◆ Assignment:
Report each line of the listing below that holds "next".

◆ Extracted entries:

# # #

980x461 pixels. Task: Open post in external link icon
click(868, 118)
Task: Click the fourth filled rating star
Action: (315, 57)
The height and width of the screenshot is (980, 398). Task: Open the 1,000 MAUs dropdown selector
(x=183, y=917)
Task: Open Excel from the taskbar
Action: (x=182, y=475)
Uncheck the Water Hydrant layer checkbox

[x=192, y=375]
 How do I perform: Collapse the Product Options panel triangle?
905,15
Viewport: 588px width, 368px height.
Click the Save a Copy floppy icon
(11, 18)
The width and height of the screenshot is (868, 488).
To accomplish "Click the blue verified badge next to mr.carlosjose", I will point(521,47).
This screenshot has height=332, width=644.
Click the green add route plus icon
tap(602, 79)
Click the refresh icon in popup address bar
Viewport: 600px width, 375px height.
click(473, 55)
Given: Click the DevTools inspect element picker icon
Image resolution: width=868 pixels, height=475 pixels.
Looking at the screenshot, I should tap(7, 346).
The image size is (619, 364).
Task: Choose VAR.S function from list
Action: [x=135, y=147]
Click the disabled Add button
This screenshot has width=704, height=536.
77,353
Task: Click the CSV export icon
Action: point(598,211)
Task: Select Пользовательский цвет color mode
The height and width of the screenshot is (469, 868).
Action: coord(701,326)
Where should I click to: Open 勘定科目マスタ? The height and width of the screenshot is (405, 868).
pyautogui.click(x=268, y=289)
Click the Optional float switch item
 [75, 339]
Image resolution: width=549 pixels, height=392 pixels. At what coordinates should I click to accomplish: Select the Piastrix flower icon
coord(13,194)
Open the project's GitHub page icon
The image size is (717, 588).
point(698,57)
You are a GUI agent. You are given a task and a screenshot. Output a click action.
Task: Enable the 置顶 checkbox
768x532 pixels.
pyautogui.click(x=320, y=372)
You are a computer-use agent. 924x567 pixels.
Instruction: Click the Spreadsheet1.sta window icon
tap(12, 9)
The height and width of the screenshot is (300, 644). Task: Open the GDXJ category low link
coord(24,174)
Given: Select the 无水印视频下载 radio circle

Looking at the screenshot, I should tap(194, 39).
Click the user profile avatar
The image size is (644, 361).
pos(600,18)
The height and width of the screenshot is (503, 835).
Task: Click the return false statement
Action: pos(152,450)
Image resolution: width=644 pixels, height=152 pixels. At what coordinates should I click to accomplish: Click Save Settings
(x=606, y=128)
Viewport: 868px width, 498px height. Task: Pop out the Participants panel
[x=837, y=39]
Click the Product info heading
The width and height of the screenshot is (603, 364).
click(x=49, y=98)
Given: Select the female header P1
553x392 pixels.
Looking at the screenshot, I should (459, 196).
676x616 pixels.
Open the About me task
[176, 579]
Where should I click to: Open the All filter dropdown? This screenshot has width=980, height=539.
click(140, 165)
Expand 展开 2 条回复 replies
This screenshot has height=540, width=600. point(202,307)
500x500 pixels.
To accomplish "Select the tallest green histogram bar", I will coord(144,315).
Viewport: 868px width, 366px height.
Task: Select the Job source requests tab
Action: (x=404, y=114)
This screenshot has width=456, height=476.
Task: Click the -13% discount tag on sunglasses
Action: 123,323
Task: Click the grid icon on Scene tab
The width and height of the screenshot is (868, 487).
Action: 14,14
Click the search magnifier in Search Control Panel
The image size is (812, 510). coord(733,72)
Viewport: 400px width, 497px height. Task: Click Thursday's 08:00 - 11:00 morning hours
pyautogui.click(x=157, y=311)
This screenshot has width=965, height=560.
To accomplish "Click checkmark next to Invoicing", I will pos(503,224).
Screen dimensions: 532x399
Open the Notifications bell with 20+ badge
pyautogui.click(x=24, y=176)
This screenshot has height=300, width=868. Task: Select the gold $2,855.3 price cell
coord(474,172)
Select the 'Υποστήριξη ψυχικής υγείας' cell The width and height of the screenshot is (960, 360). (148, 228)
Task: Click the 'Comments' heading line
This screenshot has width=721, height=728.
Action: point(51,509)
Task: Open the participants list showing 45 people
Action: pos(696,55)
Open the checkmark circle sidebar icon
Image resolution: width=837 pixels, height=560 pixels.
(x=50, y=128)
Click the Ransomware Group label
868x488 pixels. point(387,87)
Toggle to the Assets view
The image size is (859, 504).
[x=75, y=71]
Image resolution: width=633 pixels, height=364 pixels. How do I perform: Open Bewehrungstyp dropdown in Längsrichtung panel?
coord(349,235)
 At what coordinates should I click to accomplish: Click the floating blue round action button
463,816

# # #

◆ Solution to this task:
To accomplish "Click the blue verified badge next to mr.carlosjose", I will point(521,47).
To accomplish "Click checkmark next to Invoicing", I will pos(503,224).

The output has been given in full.